At first look, the upper level is almost overwhelming, it is so long. Signs hanging from the ceiling help a lot; from where I stood at the top of the stairs, I could see Catalog, Reference and Information Service, Recent Non-Fiction, and Magazines. Other areas became obvious as I walked around.

Immediately at the top of the stairs is the North Shore Room with Books, Family Histories, Cemetery Indexes and Maps. This room is reserved for genealogical research. Nearby is the largest collection of microfilm I have seen so far in any library. There are six readers, some with coin-operated printers, and many, many drawers of microfilm. Some I noted are Reader's Digest (1950 to 1973), Rolling Stone (1983 to 1995), Newsweek (1950 to 2001), and Engineering and Mining Journal (1951 to 1963). There are many more; one could spend a lot of time browsing for interesting items here!

Below a long, narrow band of windows that look out on the water are many flat drawers of maps, some of which can be checked out. There are even racks of 35mm slides, a first in my travels. Other goodies include Federal Census from 1852 (or 1857, my notes are unclear), and the State (Territory) Census from 1865. To top it off, there is a seed library. And this is just one corner of the whole upper floor!

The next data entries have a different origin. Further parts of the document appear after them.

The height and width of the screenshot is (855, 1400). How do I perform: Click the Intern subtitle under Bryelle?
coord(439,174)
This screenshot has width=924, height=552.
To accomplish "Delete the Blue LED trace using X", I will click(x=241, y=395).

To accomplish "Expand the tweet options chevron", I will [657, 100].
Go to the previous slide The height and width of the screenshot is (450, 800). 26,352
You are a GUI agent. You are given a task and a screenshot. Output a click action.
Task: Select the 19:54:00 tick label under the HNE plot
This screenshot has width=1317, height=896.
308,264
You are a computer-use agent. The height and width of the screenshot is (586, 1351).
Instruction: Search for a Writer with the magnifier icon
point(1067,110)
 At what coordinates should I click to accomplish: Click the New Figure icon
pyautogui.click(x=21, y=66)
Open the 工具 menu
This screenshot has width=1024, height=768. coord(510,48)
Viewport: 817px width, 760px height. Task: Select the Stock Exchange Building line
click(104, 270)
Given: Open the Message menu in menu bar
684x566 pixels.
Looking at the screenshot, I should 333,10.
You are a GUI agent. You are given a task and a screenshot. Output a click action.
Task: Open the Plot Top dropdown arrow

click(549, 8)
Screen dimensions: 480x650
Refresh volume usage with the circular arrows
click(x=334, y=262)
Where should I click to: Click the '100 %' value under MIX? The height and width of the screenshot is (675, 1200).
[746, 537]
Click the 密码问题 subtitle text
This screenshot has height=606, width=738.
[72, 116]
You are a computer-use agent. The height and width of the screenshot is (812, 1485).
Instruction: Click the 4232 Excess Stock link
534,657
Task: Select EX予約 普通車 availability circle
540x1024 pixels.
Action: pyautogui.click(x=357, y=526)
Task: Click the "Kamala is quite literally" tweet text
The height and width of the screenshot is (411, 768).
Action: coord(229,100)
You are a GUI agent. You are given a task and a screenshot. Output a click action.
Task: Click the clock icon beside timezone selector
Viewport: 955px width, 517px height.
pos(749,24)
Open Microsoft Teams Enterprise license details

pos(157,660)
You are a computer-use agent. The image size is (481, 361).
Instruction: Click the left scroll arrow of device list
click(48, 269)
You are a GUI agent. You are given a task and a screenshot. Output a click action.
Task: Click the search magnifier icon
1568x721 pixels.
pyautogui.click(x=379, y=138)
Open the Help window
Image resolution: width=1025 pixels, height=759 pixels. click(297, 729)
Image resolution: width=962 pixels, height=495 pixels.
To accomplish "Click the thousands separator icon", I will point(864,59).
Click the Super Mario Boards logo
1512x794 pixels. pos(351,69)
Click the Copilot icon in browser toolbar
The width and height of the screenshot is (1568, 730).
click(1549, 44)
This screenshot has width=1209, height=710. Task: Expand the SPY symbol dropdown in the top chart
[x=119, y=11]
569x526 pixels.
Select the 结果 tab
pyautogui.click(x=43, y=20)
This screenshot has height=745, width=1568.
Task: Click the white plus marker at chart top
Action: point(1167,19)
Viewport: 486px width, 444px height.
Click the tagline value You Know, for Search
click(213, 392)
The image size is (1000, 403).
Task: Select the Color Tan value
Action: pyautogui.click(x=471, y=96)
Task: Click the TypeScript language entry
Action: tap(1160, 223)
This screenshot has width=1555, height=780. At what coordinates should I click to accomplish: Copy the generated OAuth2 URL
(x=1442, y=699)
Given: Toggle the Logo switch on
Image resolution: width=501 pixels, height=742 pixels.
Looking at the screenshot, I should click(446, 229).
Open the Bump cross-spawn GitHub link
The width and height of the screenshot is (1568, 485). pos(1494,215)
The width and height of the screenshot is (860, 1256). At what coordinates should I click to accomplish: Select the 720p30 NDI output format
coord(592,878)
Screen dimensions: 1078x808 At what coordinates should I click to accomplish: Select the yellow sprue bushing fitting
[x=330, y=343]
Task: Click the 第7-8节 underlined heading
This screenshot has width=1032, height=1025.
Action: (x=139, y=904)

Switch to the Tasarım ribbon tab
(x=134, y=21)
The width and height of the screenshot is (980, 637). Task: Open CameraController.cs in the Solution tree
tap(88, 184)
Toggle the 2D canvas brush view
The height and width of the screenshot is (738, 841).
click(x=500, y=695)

Non-fiction DVDs are on this level. On the day I was there, extensive shelves of periodicals were topped with boxes asking patrons to put periodicals here for an in-house magazine use survey. [Tip to patrons: If you want a subscription continued, put some copies of the periodical in here!]

At the far end of the building, the rounded end, the shelves of the non-fiction collection are fanned out to conform to the space and a variety of seating is provided along the curved window wall. Continuing along the long side of the building, there are ten carrels designated a "quiet study area" with no cell phone use allowed. The reference section includes article and pamphlet files, and file drawers labeled "Administration Records Duluth International Airport" and "Air National Guard." I also spotted bound copies of Sears, Roebuck catalogs from 1897, 1902, 1906, and 1927, plus a Montgomery Ward catalog from 1922. More temptation to sit and browse, or to come back another day.

Other sections are dedicated to books about collectibles of all types, Christmas books, and government publications.

I enjoyed talking to the librarian on duty in the reference area, and I was impressed with her very correct priority of helping a patron get his laptop set up. The young man is apparently new to library services, and was amazed to learn about Inter-Library Loan.

Finally, thinking about the quarters I had put in the meter and how much time I might have left, I went back downstairs and to the fiction area, which is in the rounded end of the library, under the non-fiction. Here a long, narrow room, partially glassed-in, has 16 public computers, with several more along the wall outside. The rounded area on this level provides a near-circle of seating, with a coffee table in the center where a jigsaw puzzle was in progress. CDs, recorded books, fiction DVDs, and adult fiction are shelved here. There are offices and meeting rooms, and chairs are provided throughout for the comfort of browsers.

At the opposite end of the building is the children's area. There are eight computers, a reference section complete with a globe, games, book club bags, a good-sized collection of books for parents and teachers, and (of course) plenty of books for kids. A play area has comfortable seating for parents at both ends, with tables for wooden trains, Duplos, and other toys in the center. There is a very nice dollhouse in a display case. The library has a LEGO club but does not have a good place to display the kids' creations. Their clever solution is to display pictures on an "electronic picture frame" at the librarian's desk.

A teen area looks out on the sidewalk through window paintings done by the teens.

And I still had 13 minutes on the meter!